Goded does get his story, but not from the tabloids. Instead, it comes from "Angel" (Gael García Bernal), formerly known as Ignacio, an actor who once attended school with Goded. He shows up with a manuscript for a short story called "The Visit," which tells the tale of the two men as schoolboys falling in love.
Confused? You're supposed to be. Almodóvar delights in further confounding us by dramatizing "The Visit" as Goded reads it for the first time, with Angel in the role of Zahara. By the time Angel (formerly Ignacio) asks for the role of Zahara (formerly Ignacio) and Goded denies him, we have already seen Angel playing it for some time in what looks like a dramatization of the story as it runs in Goded's imagination. Later, we learn that what we have seen is the film that Goded makes.

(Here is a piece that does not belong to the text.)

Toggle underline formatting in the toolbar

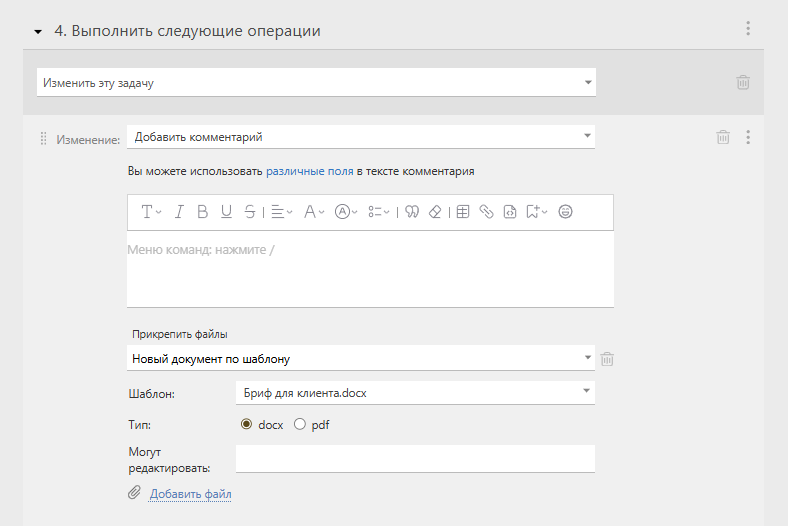pos(226,212)
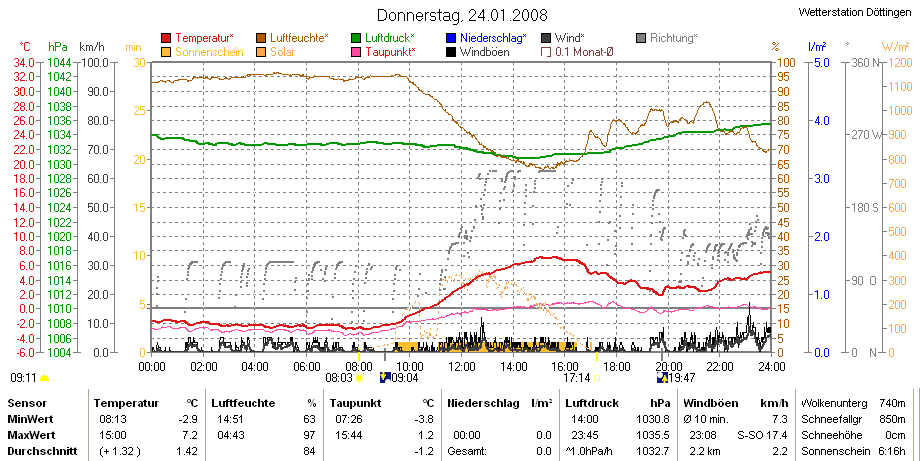The image size is (920, 461).
Task: Click the brown Luftfeuchte legend swatch
Action: pos(261,38)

All of these twists go off with a wicked brand of pleasure. We can feel Almodóvar giving us a hard time, and it's fun to be taken on his twisted ride. Plus, he serves up plenty of sugar to help the medicine go down, including gorgeous music, silly comedy and the sheer physical beauty of his actors. But when the subject turns to pederasty and a slithering priest who delivered a very bad education indeed, it's hard not to cringe. Can Almodóvar handle this material?

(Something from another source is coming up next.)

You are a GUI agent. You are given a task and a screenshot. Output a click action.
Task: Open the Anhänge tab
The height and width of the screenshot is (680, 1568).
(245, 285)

Yes and no. The film is surprisingly good with the character of Ignacio. But it is far less kind to Juan, whose artistic and personal ambition are hardly enough to justify his behavior in the latter part of the film. Almodóvar wants to steer his movie toward noir, but if he had stayed with the psychological drama between the two brothers, he'd have had something truly smart, deep and feeling. Instead, the director leaves us with a senseless, mystifying ending.
There is glory in Almodóvar's of fun, laughter in the face of horror. But we have to feel safe in the movie's knowledge of just how terrible the trauma is, and that's where Almodóvar fails. In Bad Education, he seems to admit the difficulty of dealing with abuse, but he doesn't see it through. That's denial, or at least a form of abandonment, and his material deserves better.